Two in three passwords exposed in major data leaks between 2023 and 2026 could be cracked within a single day - a finding that lays bare just how little most users' security habits have changed despite years of public warnings. Kaspersky, the global cybersecurity firm, reached that conclusion after analysing 231 million unique passwords drawn from real-world breaches, producing what amounts to a detailed portrait of how people actually protect their accounts, rather than how they claim to.
The Patterns That Make Passwords Easy Targets
The analysis exposes a set of deeply entrenched habits that cybercriminals can exploit with minimal effort. More than half of all examined passwords - 53% - ended with a digit, while 17% began with one. Nearly 12% contained date-like sequences falling between 1950 and 2030, suggesting that birthdays, anniversaries, and other personally significant years remain stubbornly popular choices. Around 3% included keyboard-walk patterns such as "qwerty" or simple numeric strings like "1234".
Special characters, often added in the belief they improve security, follow an equally predictable distribution. Among passwords containing a single symbol, the "@" sign appeared in 10% of cases - the most common by a wide margin. A full stop followed at 3%, and the exclamation mark ranked among the most frequently used special characters across the entire dataset. When a symbol is appended to a familiar word purely to satisfy a complexity requirement, it adds far less protection than the user assumes.
Alexey Antonov, Kaspersky's data science team lead, explained why these patterns are so consequential: "When attackers already know which characters users tend to favour, the time required to crack a password drops dramatically." Brute-force attacks work by systematically testing character combinations, and any predictability narrows the search space significantly. The fewer combinations an attacker must try, the faster a password falls.
Length Matters - But Only When Combined With Randomness
Password length is widely cited as the single most effective security variable, and the Kaspersky data reinforces that view - with an important caveat. Passwords of eight characters or fewer could typically be cracked in under a day. Yet length alone is not sufficient protection. AI-powered cracking tools were able to break more than 20% of 15-character passwords in under a minute when those passwords followed predictable structures. A long password built from a recognisable phrase, a favourite word with a trailing number, or a substitution pattern - replacing "a" with "@", for instance - provides far less security than its character count might suggest.

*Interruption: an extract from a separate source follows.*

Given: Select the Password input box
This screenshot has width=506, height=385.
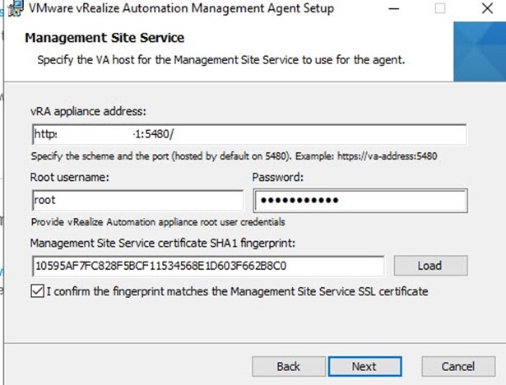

The overall figures are stark. According to Kaspersky's findings, 60.2% of all analysed passwords could be cracked within an hour, and 68.2% within a day. These are not worst-case estimates - they reflect the actual passwords people chose and used on real accounts across real breaches.
Antonov's advice moves beyond the standard "add a capital letter and a number" guidance that has dominated security messaging for two decades. He recommends constructing passphrases from several unrelated words, supplemented with internal numbers, symbols, and deliberate misspellings - an approach that increases both length and unpredictability simultaneously. "The longer and more random and unpredictable the password is, the harder it is to crack," he said.

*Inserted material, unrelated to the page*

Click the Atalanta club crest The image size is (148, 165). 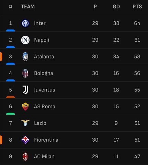coord(25,57)
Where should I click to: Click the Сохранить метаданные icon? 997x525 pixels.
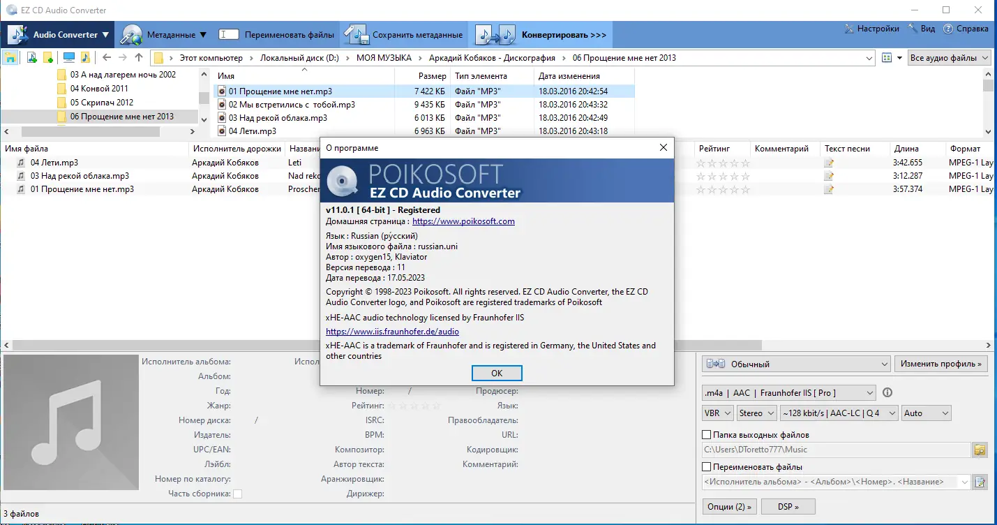click(x=356, y=34)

Internet Culture Has Started Shaping Password Choices
One of the more unexpected findings concerns the influence of viral online culture on password behaviour. The word "Skibidi" - originating from a YouTube animation series that became a widespread internet phenomenon - appeared in passwords 36 times more frequently in 2026 than in 2023. That single data point illustrates a broader dynamic: as certain words saturate online conversation, they migrate into passwords, making them far easier to guess for anyone familiar with the same cultural landscape.
Positive and aspirational language dominates password vocabulary. Words such as "love", "magic", "friend", "angel", "star", and "eden" appeared frequently across the dataset. Negative terms - "hell", "devil", "nightmare", "scar" - were present but less common. Neither category offers meaningful security. Dictionary-based attacks, which test common words before moving to random combinations, are specifically designed to exploit this tendency.
What Secure Password Practice Actually Looks Like
Kaspersky's recommendations align with current best-practice consensus across the cybersecurity field. A genuinely secure password should:
- Contain at least 16 characters
- Use random, non-repeating combinations of letters, numbers, and symbols
- Be unique to each account - never reused across services
- Be generated by a dedicated password manager or generator rather than constructed manually
Two-factor authentication adds a critical second barrier. Even a compromised password cannot unlock an account if the attacker cannot also supply a time-sensitive code sent to a separate device. Security experts have increasingly pointed to passkeys - cryptographic credentials stored on a device and never transmitted to a server - as a longer-term alternative to passwords altogether, removing the human construction problem from the equation entirely.
Password managers address the core tension that has always undermined security advice: truly random, unique passwords are impossible to memorise at scale. A manager generates and stores credentials in an encrypted vault, requiring only a single strong master password from the user. Kaspersky has added a password generation feature to its own management platform as part of the same research initiative.
The underlying problem the data captures is not ignorance but habit. Most users understand, in the abstract, that weak passwords are risky. What the 231 million exposed credentials demonstrate is the distance between awareness and behaviour - and the very real cost of that gap when breaches occur.